_SELECTED PASSAGE_
One of those Westerns in which the townspeople come to wish they hadn't hired a gunslinger to do their dirty work. I had suspected that the version I saw on TV had been edited to squeeze into programme schedules, but this website gives the running time as 92 minutes and the TV slot (including commercials) was 105 minutes. One moment Matt Weaver has stormed into the night, furious that in his absence his home has been sold, the next he's become a feared outcast who's killed a man, instantly becoming such a threat to the townspeople that they have to hire a gunman. OK, the town has lost many of its men to the Civil War, but surely its citizens could muster enough courage and guns to do the job themselves? Brynner produces a sinister screen presence and dominates the cast, many of are low key. And several plot elements are understated; racism there may be in the town, but this is only evident when the hotel owner suggests that d'Estaing might be better suited seeking a room in the Mexican quarter; there's been many a better portrayal of a corrupt town boss than Pat Hingle's; and the lady to whom d'Estaing returns her pawned jewelry looks a bit too elegant to be down to her last dress.

_REQUIREMENT_
Continue the review of the Western from the point where it stops. None of the data is needed.

_SUPPLIED INFORMATION_
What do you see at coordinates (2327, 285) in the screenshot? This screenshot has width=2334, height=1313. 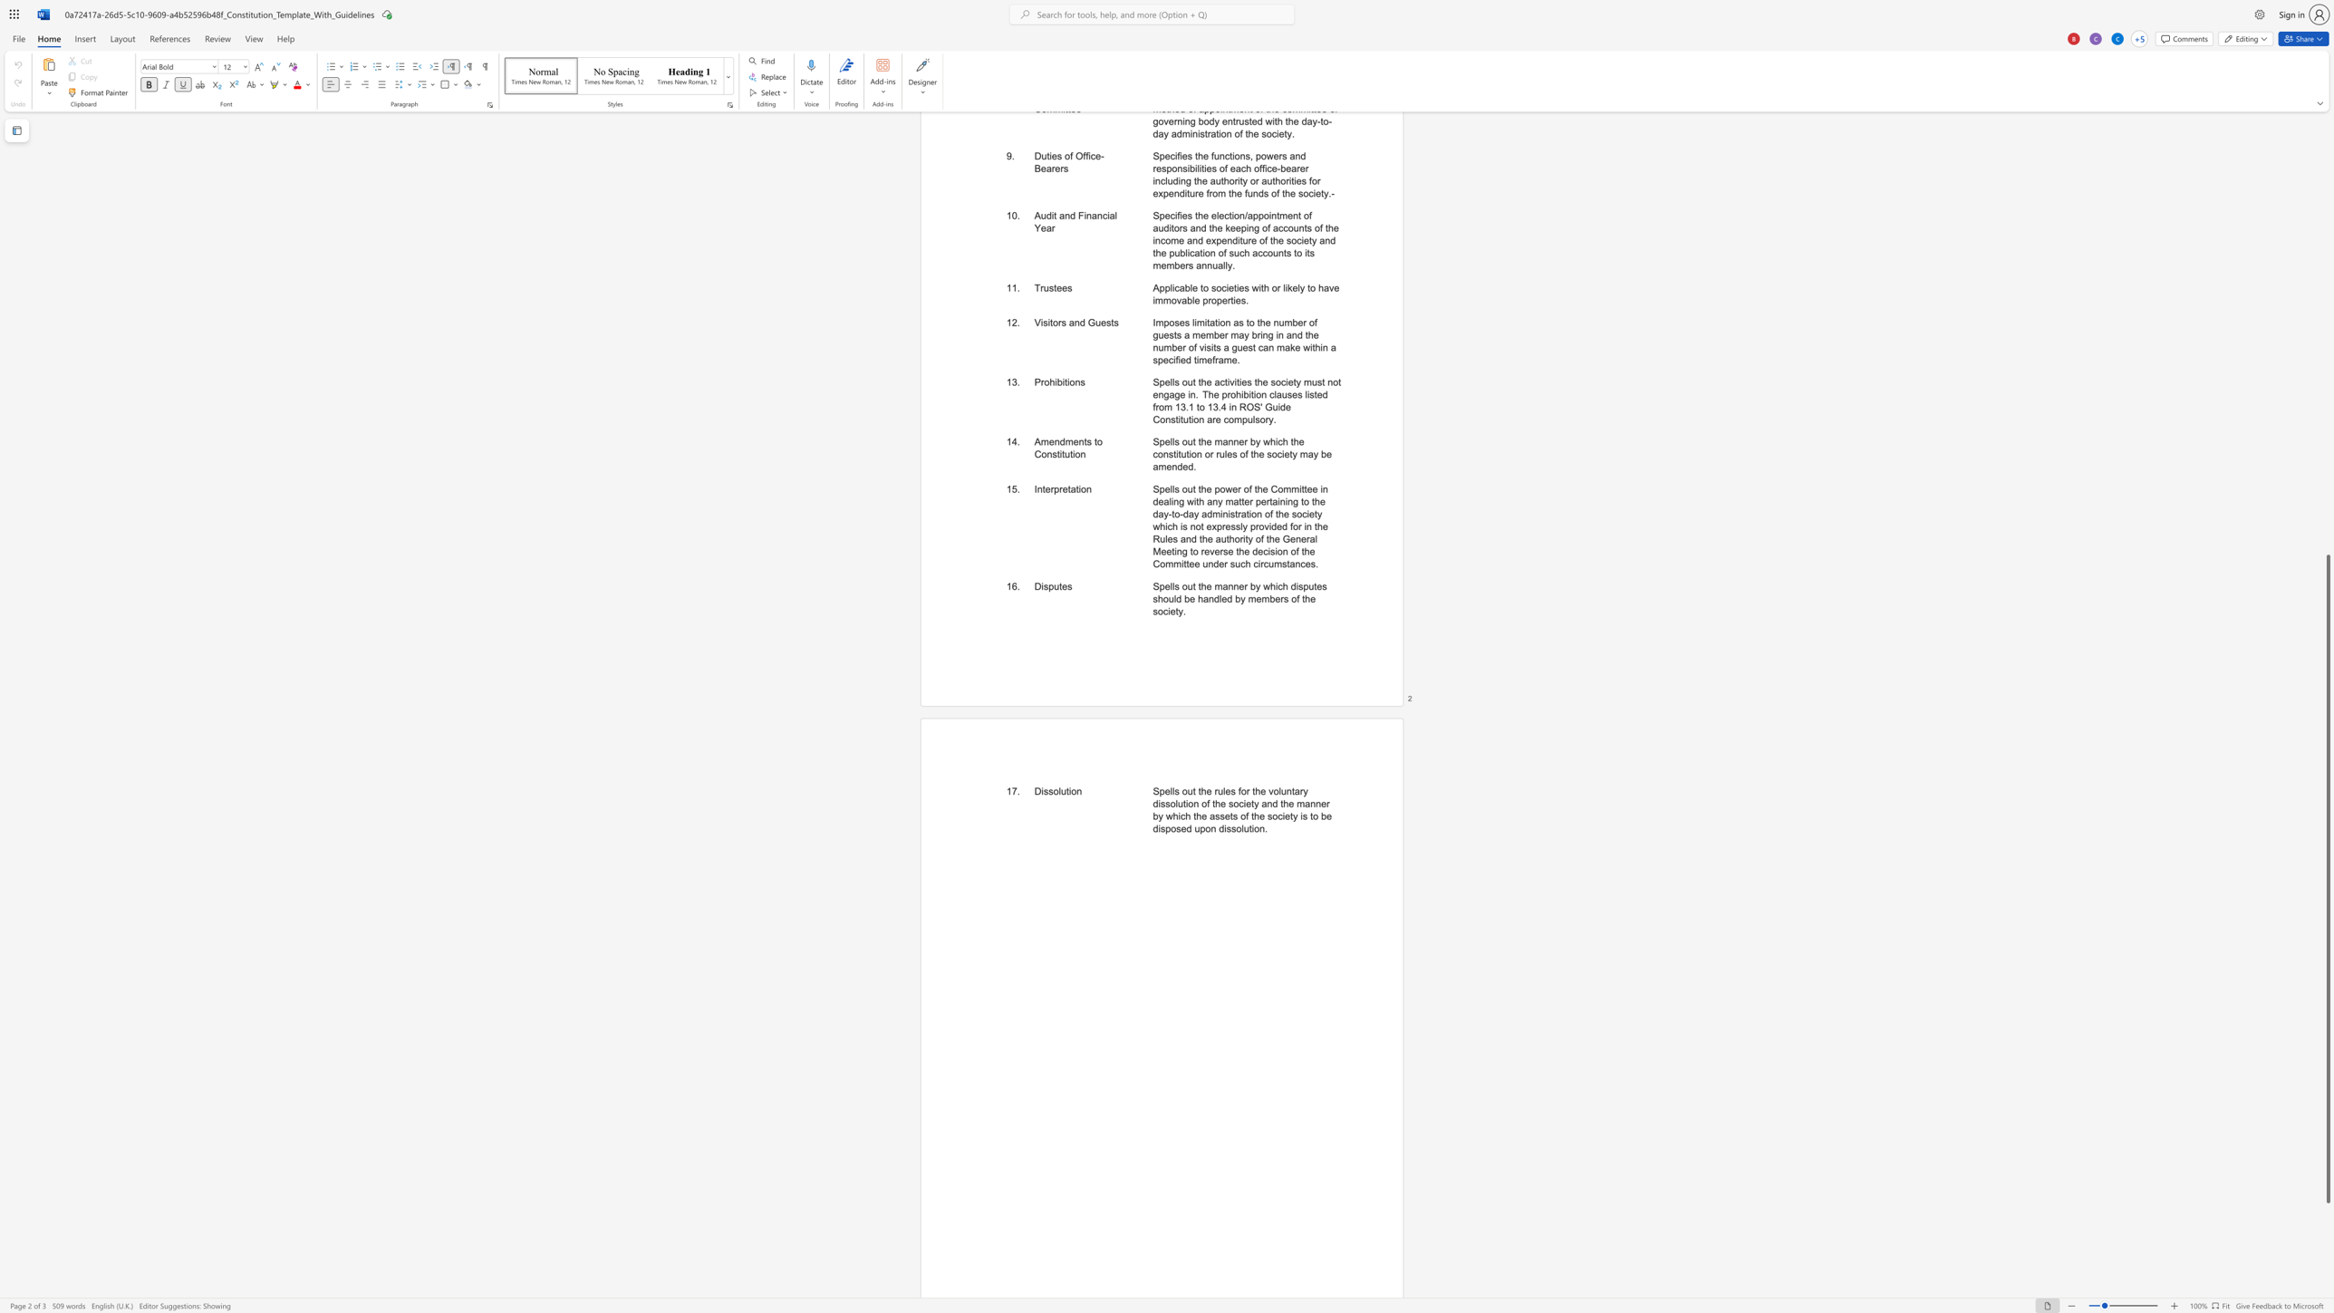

_OUTPUT FOR THIS TASK_
d'Estaing's drunken rampage through the town came as a shock; the place must have been typical of many of the postbellum period, and its racism, venality and corruption as portrayed in the film didn't seem to justify a hired assassin's rage. It would have been better had d'Estaing been exposed to more overt racism than a patronising suggestion that he finds accommodation in a Mexican establishment.
No great surprises in the ending, but again it wasn't convincing when the Anglo-Americans united with the Mexicans in a gesture of respect.
Take away Brynner and this would have been an extremely average Western.